Quanto às denúncias, segundo o Delegado, foram verificadas várias informações de crimes de boca de urna e compra de votos, sendo uma delas confirmada. Foram vários casos e desta vez a Polícia Federal teve condições melhores para atuação, uma vez que o efetivo ficou todo em Uberaba. “Foram verificadas todas as denúncias que chegavam à Polícia Federal, seja anônimas ou subscritas por representantes partidários”, disse. Sobre as autuações, o Delegado afirma que essas pessoas responderão pelo crime em liberdade. No caso do flagrante por compra de votos, foi arbitrada fiança de R$ 1,5 mil e após o pagamento, a pessoa foi colocada em liberdade para responder na Justiça Eleitoral. Durante uma denúncia de compra de votos em uma residência, os policiais federais fizeram busca e encontraram uma arma de fogo com o acusado. Ele também pagou fiança e foi liberado. “As denúncias que aqui chegaram serão investigadas até o final para saber se houve ou não o crime”, disse D’Ângelo.

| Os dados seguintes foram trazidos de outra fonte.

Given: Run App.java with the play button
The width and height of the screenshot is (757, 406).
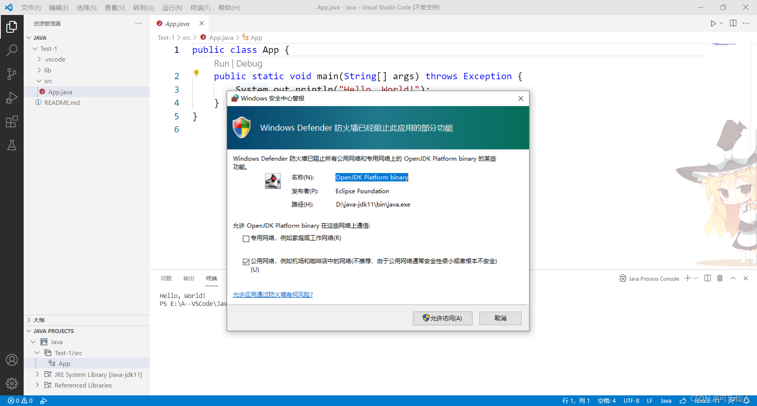Looking at the screenshot, I should pyautogui.click(x=713, y=23).
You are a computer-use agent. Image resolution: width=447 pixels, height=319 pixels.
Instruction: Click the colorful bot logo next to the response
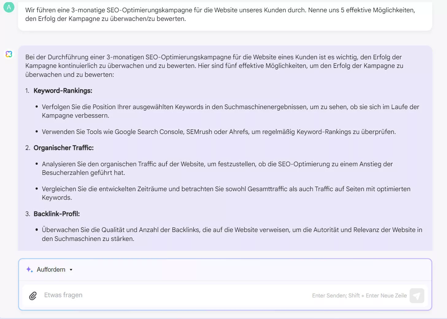click(9, 54)
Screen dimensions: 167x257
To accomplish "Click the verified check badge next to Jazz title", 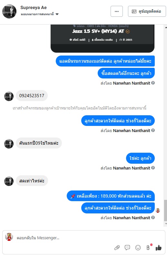I will pyautogui.click(x=128, y=31).
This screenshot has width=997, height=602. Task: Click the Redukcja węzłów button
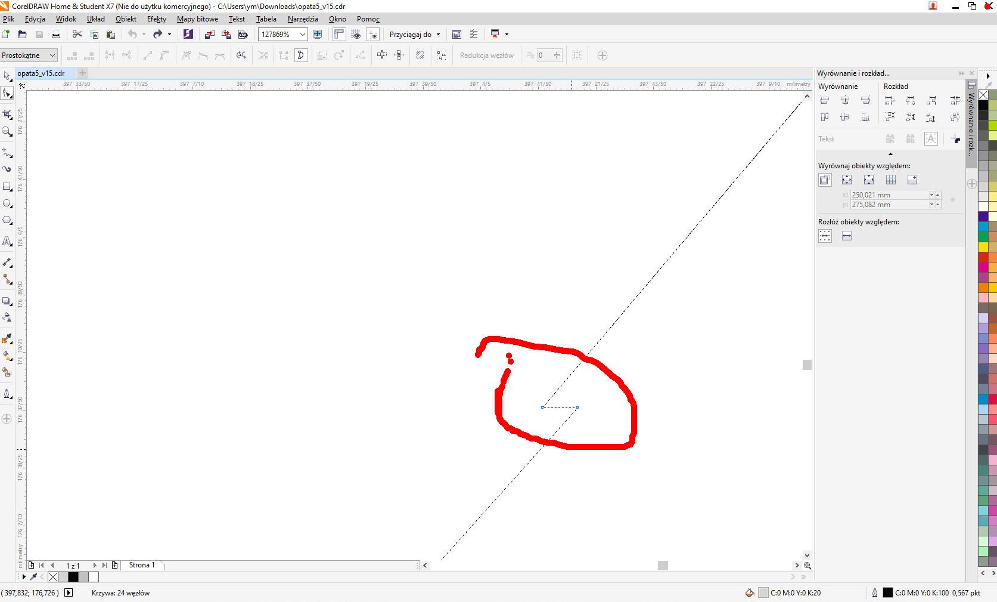tap(486, 55)
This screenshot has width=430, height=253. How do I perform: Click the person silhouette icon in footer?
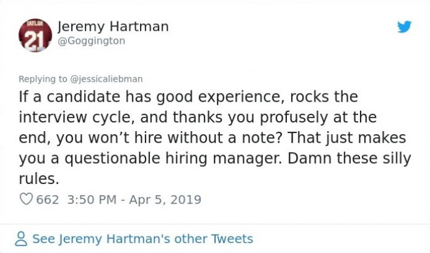[21, 239]
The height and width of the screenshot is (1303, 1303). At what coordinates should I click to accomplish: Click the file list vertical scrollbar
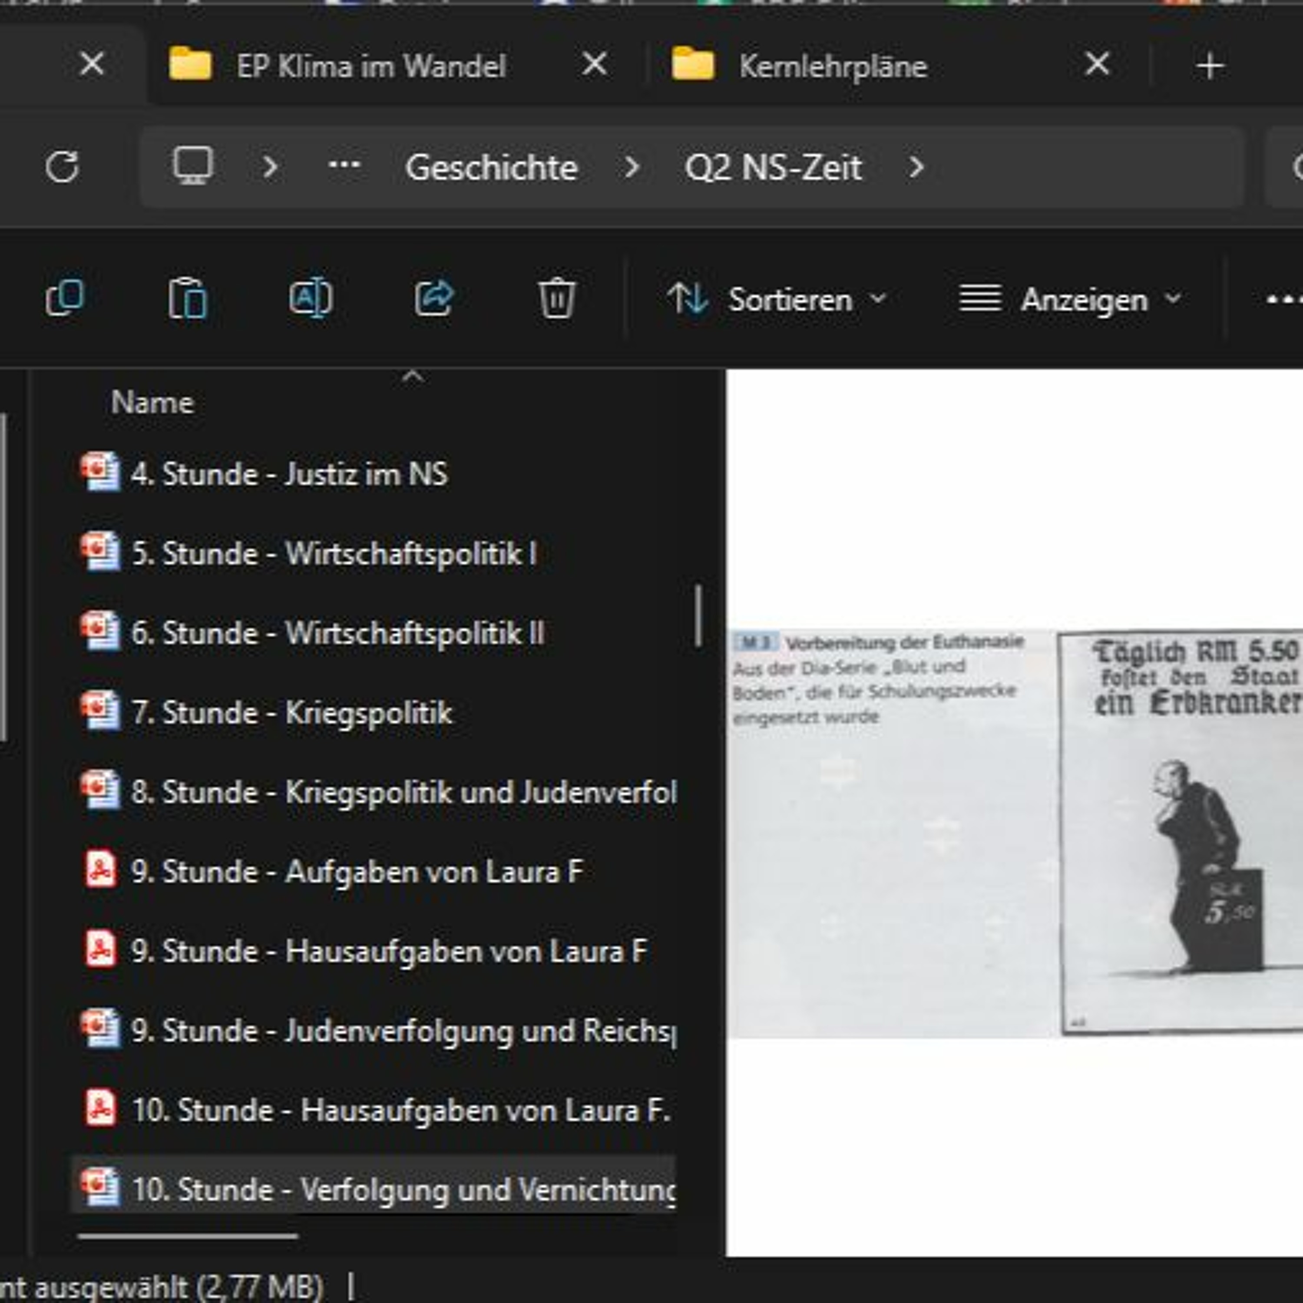(x=698, y=615)
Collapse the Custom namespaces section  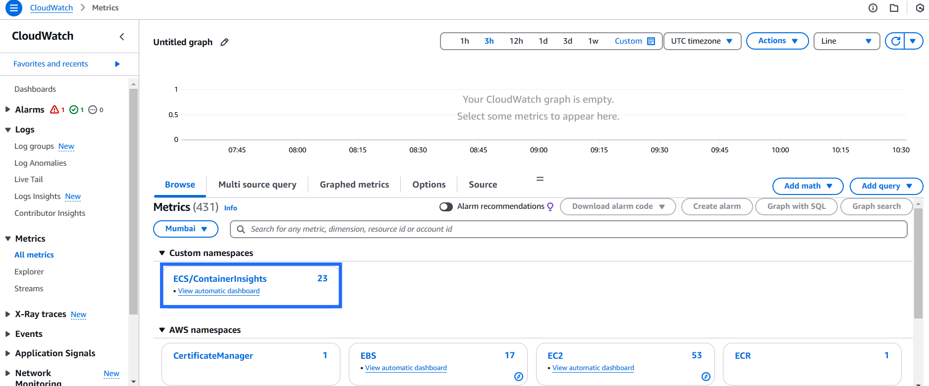pos(162,253)
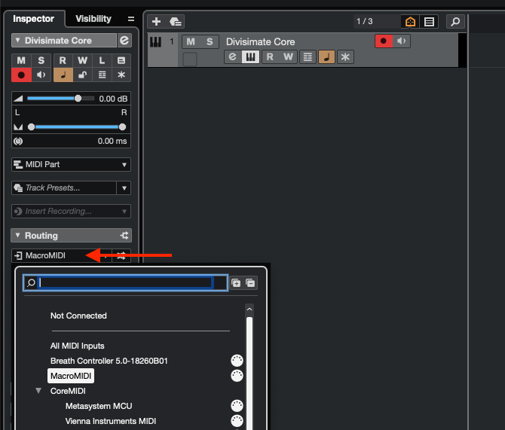Click the expand all plus icon in the popup

[x=236, y=283]
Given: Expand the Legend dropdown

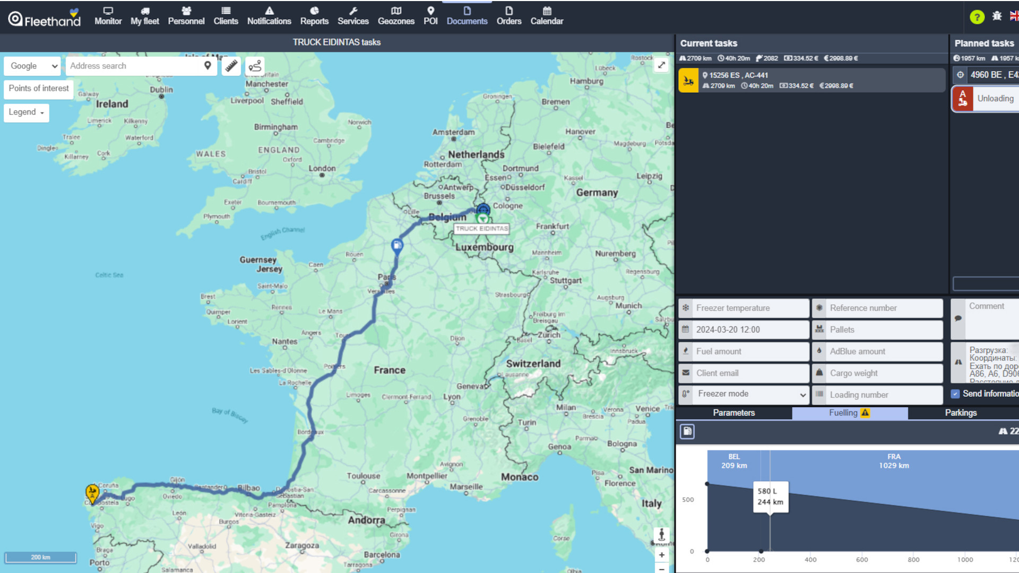Looking at the screenshot, I should tap(26, 112).
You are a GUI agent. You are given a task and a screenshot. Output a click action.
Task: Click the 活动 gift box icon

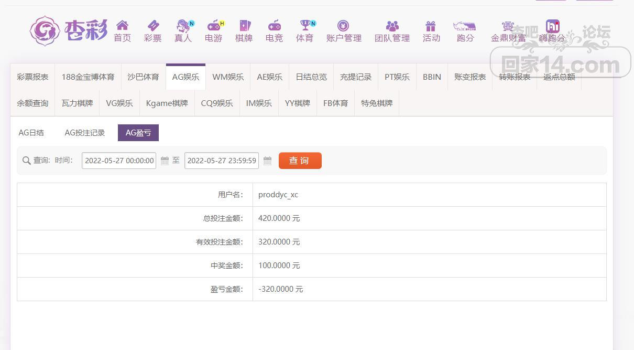[431, 26]
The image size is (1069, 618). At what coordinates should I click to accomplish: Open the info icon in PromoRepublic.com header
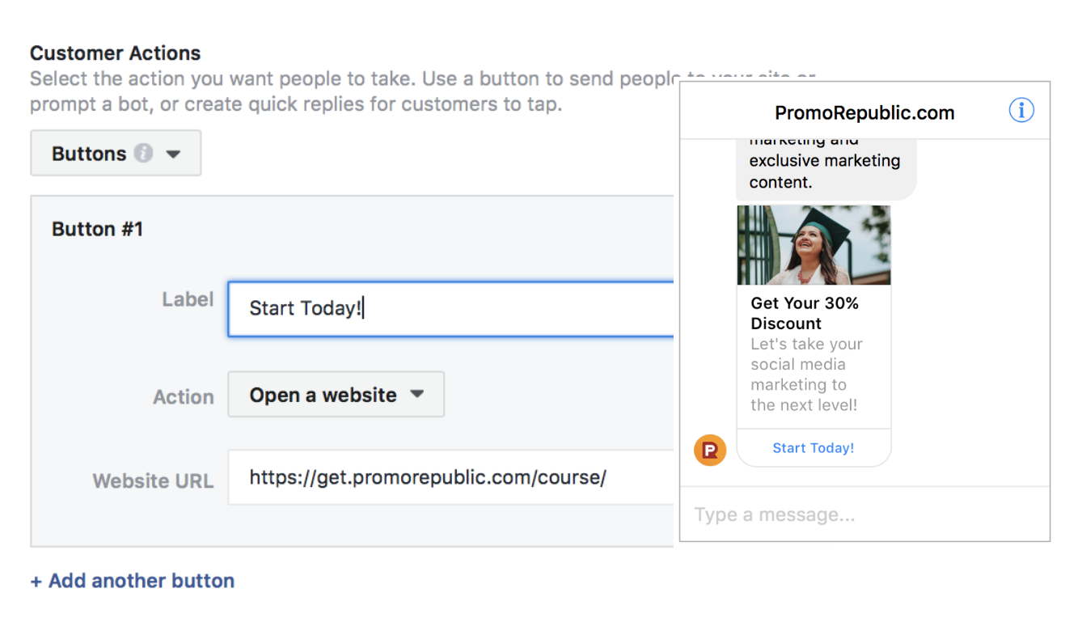tap(1021, 110)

Já com relação à prisão, por parte da Polícia Militar, do homem que supostamente estaria entregando cestas básicas no Residencial 2000, o Delegado Federal explicou que, “não houve elementos suficientes para justificar o flagrante. O motorista teve a Kombi devolvida e foi liberado, porém, continuará sendo investigado. Não houve a apreensão de nenhuma cesta básica nem com ele e com nenhum outro”.
Para concluir, o delegado chefe da Polícia Federal confirmou que, “existem políticos eleitos, em Uberaba e cidades da região, que estão sendo investigados e podem não tomar posse em seus mandatos no dia 1º de janeiro de 2013”.